Exercise goal: Each entry is to be repeated word for word, and the images are to be dropped.

Extracted data:
BEGIN
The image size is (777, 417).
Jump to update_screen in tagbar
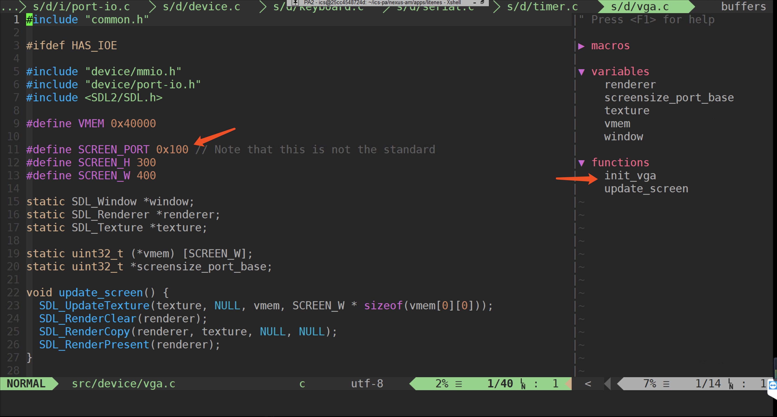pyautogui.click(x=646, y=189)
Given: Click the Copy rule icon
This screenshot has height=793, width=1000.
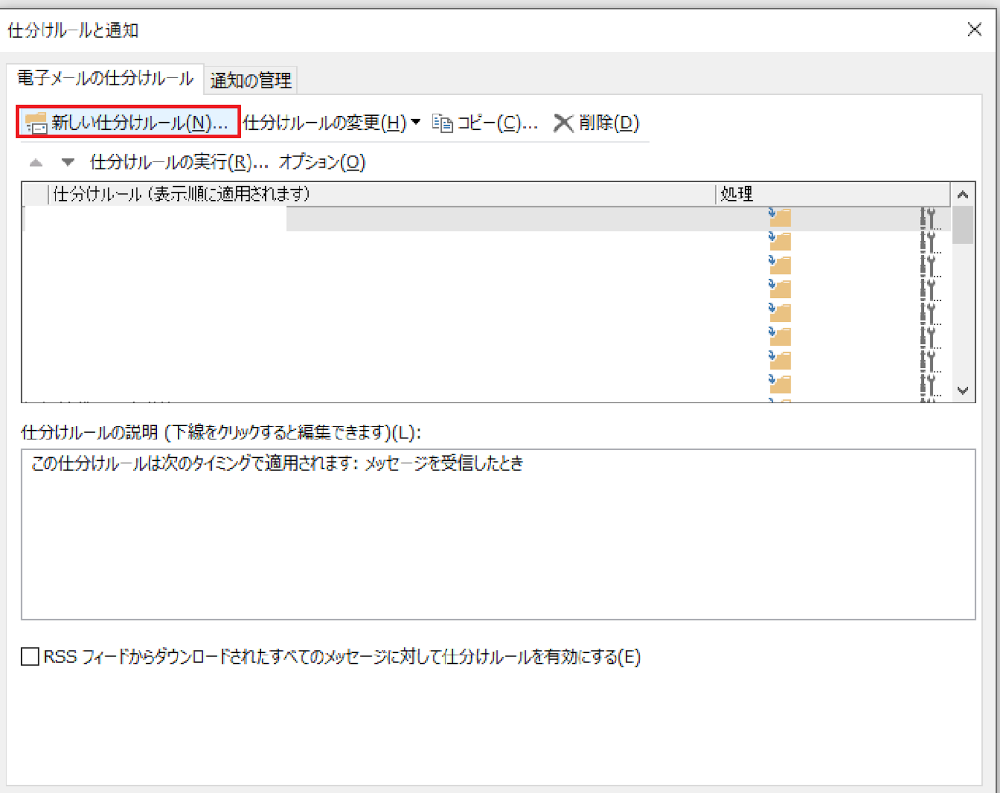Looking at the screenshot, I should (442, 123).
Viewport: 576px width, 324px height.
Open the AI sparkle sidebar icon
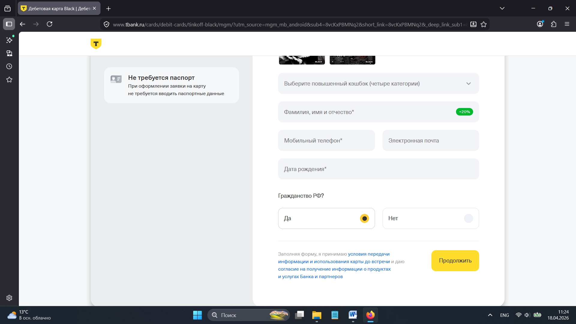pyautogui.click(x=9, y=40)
END
Completed exercise:
The image size is (777, 417).
Jump to update_screen in tagbar
pyautogui.click(x=646, y=189)
Given: Click the Copy rule icon
This screenshot has height=793, width=1000.
Looking at the screenshot, I should (442, 123).
Viewport: 576px width, 324px height.
Open the AI sparkle sidebar icon
pyautogui.click(x=9, y=40)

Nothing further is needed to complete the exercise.